=== GIVEN RECORDS ===
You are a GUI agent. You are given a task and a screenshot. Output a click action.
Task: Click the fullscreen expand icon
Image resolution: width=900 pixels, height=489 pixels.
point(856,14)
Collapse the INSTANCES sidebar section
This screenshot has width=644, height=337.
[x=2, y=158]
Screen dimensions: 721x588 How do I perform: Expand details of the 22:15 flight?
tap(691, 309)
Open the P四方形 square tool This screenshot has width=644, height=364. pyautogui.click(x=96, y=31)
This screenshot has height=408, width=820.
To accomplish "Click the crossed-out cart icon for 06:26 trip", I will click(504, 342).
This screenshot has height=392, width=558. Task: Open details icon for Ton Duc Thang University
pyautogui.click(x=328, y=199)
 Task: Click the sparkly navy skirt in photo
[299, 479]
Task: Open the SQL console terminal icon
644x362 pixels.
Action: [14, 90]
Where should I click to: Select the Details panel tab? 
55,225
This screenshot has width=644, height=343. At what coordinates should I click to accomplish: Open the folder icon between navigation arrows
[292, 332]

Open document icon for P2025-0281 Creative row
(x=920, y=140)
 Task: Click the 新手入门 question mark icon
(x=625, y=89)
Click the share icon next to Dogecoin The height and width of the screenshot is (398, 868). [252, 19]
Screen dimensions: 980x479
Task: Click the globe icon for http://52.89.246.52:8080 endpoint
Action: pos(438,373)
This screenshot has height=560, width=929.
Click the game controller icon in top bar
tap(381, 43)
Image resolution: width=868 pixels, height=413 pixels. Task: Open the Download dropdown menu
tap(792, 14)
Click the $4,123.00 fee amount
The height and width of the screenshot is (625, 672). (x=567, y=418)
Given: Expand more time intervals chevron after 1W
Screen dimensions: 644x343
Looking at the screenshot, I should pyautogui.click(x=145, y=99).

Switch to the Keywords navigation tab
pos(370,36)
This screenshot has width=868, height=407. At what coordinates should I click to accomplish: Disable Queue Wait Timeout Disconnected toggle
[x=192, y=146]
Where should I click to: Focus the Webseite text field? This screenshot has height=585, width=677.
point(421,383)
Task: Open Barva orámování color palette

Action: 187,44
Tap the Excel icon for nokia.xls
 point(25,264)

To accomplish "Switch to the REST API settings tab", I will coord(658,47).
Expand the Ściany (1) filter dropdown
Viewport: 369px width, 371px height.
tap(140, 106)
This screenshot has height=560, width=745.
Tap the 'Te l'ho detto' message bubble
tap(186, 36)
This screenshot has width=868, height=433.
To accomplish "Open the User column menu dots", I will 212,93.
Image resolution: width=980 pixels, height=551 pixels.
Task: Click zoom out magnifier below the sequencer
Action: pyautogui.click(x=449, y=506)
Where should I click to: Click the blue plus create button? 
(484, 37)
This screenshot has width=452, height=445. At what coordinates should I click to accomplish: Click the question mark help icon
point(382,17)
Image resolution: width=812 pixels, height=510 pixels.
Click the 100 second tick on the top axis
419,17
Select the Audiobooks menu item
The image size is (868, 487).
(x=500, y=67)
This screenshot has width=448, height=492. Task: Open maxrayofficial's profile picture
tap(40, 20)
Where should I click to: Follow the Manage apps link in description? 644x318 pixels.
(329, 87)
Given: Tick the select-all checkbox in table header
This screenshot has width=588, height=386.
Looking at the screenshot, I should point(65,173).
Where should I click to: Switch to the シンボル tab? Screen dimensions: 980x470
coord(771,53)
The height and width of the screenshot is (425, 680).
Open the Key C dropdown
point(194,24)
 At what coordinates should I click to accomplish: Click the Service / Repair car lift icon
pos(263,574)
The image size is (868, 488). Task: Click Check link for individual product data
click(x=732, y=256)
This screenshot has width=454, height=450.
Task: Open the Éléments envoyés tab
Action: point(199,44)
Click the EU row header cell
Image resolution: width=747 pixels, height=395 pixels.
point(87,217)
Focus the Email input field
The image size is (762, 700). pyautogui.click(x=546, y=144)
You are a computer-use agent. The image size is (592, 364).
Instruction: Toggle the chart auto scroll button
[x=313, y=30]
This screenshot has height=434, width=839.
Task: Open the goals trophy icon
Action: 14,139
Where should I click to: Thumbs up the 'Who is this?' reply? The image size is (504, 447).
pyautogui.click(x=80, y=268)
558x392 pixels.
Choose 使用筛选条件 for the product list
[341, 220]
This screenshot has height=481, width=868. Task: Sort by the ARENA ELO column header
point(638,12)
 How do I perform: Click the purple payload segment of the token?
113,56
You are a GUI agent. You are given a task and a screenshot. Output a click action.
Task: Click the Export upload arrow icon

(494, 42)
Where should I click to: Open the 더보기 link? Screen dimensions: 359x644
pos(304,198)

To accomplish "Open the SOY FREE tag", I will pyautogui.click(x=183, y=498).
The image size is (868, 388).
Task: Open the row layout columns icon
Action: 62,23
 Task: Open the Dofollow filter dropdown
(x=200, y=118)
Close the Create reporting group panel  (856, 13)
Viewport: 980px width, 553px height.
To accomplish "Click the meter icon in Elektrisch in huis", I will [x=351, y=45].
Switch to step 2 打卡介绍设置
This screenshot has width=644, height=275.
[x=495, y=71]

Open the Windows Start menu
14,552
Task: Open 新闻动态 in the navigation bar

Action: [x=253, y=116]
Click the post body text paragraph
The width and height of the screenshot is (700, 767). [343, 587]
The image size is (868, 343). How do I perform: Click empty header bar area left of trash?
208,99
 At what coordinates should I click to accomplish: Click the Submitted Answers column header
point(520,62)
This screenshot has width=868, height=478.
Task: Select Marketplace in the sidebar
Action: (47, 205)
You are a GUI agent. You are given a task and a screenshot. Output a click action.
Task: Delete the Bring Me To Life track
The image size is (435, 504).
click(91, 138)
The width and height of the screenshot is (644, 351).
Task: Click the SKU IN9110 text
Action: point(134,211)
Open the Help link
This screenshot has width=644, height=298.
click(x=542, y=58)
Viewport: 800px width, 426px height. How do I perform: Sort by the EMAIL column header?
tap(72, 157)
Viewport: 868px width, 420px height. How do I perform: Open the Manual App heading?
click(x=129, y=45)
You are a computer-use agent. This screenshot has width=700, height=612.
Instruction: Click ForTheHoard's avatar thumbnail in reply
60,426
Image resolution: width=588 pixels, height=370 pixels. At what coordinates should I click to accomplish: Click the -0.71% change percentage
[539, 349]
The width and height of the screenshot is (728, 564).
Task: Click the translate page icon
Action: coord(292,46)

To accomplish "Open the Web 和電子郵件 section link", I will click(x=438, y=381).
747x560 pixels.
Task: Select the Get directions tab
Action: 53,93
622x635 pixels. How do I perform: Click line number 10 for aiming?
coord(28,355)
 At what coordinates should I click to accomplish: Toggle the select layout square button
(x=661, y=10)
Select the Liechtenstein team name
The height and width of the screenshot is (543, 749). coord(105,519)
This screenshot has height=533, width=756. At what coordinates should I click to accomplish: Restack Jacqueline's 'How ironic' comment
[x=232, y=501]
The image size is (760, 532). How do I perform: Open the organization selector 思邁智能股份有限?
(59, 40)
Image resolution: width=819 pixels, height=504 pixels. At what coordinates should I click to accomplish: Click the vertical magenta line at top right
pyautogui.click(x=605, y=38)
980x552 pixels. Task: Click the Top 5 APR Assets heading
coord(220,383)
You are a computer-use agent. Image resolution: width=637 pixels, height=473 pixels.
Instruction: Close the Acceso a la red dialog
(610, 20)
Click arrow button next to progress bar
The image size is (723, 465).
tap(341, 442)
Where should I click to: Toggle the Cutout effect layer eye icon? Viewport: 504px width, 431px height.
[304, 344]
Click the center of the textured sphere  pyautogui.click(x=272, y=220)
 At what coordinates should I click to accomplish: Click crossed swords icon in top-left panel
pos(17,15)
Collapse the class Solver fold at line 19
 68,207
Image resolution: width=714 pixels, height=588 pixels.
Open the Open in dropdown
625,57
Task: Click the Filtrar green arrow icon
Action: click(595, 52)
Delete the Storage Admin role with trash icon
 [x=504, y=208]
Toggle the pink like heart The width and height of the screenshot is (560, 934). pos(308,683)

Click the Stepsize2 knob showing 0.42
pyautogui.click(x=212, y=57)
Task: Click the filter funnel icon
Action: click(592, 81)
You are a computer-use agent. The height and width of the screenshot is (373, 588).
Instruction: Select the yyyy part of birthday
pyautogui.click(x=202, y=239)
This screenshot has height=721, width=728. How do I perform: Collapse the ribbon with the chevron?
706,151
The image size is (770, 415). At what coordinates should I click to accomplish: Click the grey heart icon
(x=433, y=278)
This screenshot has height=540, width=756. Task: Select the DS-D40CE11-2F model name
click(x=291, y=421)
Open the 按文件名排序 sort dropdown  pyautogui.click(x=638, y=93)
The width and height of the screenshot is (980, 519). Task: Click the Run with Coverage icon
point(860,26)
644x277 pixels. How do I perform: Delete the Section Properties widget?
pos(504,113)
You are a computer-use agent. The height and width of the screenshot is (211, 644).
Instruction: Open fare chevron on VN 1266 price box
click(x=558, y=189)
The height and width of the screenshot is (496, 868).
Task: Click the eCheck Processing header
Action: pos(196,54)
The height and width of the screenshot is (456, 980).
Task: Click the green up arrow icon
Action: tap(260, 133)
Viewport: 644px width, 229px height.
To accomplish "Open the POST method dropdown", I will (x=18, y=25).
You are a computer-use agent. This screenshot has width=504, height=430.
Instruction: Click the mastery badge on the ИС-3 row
===
WHAT YOU SHOULD DO
Go through the records above. Copy each line in which the string "computer" appears.

TASK RESULT
You are a computer-use agent. The image size is (592, 364).
You are a computer-use agent. This screenshot has width=700, height=612.
You are a computer-use agent. Image resolution: width=637 pixels, height=473 pixels.
You are a computer-use agent. The height and width of the screenshot is (373, 588).
You are a computer-use agent. The height and width of the screenshot is (211, 644).
You are a computer-use agent. This screenshot has width=504, height=430.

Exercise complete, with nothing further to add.